Sayang, lelakiku tau rahasia kita.

Sore

Kamu lahir jam 6 sore. Tepat saat matahari terbenam. Hari ini kamu ajak aku buat lihat matahari terbenam di pantai dekat rumah. Aku tanya 'kenapa?' kamu jawab 'ya emang kenapa?' Lalu tertawa. Pantai dekat rumah yang kamu maksud ialah perjalanan dua jam naik mobil. Untung umur 17 sudah lewat, jadi kita ga perlu mengulangi tragedi kena tilang 2016 silam.

Toh, selama jalan bareng kamu selalu ada tragedi. Kali ini ban kempes di tengah jalan tol. Aku udah panik dan kamu cuma ketawa. Untung ada keluarga baik yang lihat kita bengong di pinggir jalan.

'Mau ke mana, mas?'

'Ke pantai pak, biasa.'

'Biasa apa, mas?'

'Nemenin mbanya.' Dan mata kamu mengarah padaku. Aku cuma senyum santun ke bapaknya. Dalam hati bingung antara mau senyum salah tingkah atau nginjek kamu karena geli.

Setelah bertukar terima kasih ke keluarga baik itu, kami lanjut lagi. Aku terus-terus berdoa semoga ga ada kejutan seperti tadi, dan tahun-tahun sebelumnya, kamu masih ceria dan otak-atik playlist. Dari playlist kondangan, playlist gramedia, playlist konser, kamu puter semua.

Tapi mulut kamu lebih variatif daripada playlist manapun. Ga berhenti ngomong, selalu ada cerita. Kamu cerita kemarin anjing kamu makan rambutan, mamah kamu panik langsung bawa anjing kamu ke rumah sakit. Kemarinnya lagi kamu jatuh di kamar mandi karena nyoba bersihin kamar mandi pakai sabun muka. Aku ketawa. Setengah ketawa setengah sebel.

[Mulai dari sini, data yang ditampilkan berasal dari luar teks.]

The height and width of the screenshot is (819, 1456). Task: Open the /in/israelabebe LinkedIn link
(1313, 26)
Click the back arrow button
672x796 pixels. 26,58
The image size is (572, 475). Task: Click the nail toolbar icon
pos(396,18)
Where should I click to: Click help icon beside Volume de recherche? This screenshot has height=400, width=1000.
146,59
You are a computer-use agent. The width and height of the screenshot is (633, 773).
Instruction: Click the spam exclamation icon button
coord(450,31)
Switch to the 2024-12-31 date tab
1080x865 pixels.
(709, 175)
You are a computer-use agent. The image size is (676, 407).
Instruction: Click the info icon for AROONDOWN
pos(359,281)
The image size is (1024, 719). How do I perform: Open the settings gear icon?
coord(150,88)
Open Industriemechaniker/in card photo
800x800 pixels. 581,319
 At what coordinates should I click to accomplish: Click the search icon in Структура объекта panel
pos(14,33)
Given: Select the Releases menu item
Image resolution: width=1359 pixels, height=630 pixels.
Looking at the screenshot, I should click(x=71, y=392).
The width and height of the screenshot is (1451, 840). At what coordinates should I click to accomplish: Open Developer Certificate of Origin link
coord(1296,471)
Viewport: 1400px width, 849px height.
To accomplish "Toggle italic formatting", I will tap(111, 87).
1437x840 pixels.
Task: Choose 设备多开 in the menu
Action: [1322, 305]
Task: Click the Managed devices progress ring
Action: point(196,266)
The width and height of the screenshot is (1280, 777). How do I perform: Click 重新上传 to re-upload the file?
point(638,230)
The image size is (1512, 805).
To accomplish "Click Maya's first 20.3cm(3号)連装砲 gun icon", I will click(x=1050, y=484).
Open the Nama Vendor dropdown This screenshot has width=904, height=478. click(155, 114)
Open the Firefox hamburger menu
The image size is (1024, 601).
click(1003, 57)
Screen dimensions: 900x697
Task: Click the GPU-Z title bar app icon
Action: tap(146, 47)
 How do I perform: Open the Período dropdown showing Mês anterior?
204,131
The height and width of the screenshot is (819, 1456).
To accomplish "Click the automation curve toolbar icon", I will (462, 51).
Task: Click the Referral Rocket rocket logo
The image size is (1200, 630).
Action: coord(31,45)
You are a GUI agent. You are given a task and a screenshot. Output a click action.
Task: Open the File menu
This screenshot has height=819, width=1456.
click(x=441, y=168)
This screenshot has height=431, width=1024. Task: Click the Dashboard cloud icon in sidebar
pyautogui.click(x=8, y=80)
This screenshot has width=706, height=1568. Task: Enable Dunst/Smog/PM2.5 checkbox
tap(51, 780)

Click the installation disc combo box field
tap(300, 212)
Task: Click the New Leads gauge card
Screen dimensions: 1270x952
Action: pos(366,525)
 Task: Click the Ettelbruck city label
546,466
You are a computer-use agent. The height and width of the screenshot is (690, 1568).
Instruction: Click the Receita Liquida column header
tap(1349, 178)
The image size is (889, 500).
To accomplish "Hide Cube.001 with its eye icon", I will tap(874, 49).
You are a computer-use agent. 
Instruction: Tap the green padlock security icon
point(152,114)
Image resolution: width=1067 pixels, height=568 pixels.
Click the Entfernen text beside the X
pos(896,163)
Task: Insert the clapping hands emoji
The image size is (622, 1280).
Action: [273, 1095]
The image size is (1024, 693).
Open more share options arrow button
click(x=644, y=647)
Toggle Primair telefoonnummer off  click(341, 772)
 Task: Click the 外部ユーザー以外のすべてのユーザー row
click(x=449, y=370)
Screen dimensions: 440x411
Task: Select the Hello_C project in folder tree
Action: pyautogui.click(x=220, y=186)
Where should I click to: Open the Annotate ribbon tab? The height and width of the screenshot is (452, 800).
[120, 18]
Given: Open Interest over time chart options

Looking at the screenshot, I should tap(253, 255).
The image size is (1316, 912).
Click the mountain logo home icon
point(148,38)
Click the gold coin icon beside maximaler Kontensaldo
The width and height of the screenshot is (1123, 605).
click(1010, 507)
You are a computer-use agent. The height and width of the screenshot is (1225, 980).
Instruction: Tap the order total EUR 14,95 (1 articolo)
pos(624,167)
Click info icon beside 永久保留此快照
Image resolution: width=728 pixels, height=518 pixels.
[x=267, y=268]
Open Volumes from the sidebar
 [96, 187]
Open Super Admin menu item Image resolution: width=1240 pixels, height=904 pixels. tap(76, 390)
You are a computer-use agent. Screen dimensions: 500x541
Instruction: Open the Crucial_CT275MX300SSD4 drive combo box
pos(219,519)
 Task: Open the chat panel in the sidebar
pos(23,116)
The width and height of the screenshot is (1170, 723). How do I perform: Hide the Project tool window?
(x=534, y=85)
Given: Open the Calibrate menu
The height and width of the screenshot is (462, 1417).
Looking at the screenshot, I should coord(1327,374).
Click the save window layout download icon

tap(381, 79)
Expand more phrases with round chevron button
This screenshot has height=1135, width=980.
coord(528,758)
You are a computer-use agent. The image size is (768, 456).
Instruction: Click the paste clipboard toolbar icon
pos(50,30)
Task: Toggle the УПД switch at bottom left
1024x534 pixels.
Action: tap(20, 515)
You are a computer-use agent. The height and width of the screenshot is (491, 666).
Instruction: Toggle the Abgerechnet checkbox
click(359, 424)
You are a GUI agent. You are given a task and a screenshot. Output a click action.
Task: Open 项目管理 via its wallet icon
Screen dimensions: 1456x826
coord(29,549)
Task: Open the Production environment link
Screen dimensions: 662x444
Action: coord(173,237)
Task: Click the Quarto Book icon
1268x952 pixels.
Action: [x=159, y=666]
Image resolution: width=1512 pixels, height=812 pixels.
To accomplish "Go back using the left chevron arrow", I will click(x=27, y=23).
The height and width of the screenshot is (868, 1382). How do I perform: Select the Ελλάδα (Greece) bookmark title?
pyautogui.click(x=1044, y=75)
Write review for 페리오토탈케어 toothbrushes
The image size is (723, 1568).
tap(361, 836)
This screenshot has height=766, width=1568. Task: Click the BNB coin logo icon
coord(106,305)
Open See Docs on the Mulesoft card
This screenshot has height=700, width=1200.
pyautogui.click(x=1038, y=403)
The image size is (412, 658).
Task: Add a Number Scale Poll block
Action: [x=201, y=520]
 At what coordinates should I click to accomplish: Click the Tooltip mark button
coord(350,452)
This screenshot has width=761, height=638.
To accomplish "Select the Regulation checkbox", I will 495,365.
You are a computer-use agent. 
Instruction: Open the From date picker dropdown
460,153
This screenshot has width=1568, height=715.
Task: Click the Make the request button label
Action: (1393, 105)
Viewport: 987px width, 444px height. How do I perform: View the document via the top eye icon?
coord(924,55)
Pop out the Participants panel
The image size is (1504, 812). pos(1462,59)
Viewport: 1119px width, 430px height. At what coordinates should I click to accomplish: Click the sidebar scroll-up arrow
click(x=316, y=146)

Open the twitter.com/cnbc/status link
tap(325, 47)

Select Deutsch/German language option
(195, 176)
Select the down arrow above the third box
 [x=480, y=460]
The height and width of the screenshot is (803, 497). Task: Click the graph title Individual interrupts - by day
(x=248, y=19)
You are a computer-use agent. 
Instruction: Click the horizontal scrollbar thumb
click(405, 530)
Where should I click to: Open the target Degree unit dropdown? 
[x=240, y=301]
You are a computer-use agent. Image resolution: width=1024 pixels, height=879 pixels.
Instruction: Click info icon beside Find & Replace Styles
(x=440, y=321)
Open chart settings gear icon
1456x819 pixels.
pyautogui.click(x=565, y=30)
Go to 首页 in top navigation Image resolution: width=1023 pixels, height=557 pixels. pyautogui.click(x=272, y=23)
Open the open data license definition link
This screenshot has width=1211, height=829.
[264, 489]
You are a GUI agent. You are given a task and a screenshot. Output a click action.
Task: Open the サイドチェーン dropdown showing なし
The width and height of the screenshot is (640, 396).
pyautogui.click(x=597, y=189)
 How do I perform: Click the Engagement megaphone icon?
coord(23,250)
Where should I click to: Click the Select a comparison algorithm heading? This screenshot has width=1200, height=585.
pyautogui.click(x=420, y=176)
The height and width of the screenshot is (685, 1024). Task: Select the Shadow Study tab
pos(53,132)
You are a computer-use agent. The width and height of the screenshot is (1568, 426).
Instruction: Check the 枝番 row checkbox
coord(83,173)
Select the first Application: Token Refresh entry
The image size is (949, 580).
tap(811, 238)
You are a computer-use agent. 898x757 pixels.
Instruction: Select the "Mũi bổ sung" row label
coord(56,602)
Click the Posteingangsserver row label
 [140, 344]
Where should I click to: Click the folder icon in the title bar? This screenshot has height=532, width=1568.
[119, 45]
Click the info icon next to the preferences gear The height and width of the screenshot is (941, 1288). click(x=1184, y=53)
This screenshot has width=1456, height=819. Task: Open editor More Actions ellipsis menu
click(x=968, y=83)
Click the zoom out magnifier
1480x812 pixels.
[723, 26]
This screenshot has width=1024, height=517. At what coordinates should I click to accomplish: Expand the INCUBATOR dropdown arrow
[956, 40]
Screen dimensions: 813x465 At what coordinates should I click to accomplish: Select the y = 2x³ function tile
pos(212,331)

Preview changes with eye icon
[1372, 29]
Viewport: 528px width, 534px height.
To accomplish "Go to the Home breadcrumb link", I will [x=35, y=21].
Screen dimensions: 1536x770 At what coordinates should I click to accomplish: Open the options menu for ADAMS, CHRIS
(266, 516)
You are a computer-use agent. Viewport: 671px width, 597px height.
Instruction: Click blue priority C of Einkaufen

Tiba-tiba kamu cerita kamu seneng banget masih dikasih umur lagi. Buat bikin seneng mamah sama kakak kamu. Buat main sama temen-temen geng kamu yang ada 10 orang itu. Buat berbuat baik sama banyak orang. Kamu bilang mau bikin panti asuhan nanti di ulang tahun yang ke 21. Ada keraguan di suara kamu, tapi aku aminkan. Eksekusinya gatau, tapi coba dulu, tanggapku. Kamu senyum kecil sebelum mulai parkir.

Target kamu kita sampai jam 5 sore, tapi karena tragedi ban kempes barulah kita sampai tepat jam 5 lebih 50 menit. Matahari mulai turun. Kamu keluar dari mobil dan mulai mejamkan mata. Aku tebak kamu sedang berdoa untuk orang di sekitar kamu dulu, baru kamu. Aku diam-diam ikut mejamkan mata dan ikut berdoa. Semoga kamu dapat kasih sayang yang kamu kasih ke orang lain. Semoga keraguan kamu tentang kemampuan kamu, diri kamu, hilang. Semoga cuma hal-hal baik yang menghampiri kamu. Semoga kamu bisa lihat diri kamu dari mataku.

Tepat jam 6 sore kamu buka mata dan langit sore menyapa. Warna oren cantik dengan sedikit ungu. Ombak berdebur lembut seakan turut mengucapkan selamat ulang tahun. Ilalang kanan kiri disapu angin sore, yang ikut menggerakan rambut kamu. Dan kamu tersenyum. Doaku paling kencang, semoga kamu bisa lihat diri kamu dari mataku.

Tepat saat matahari terbenam, matahari baru terbit dengan wujud kamu.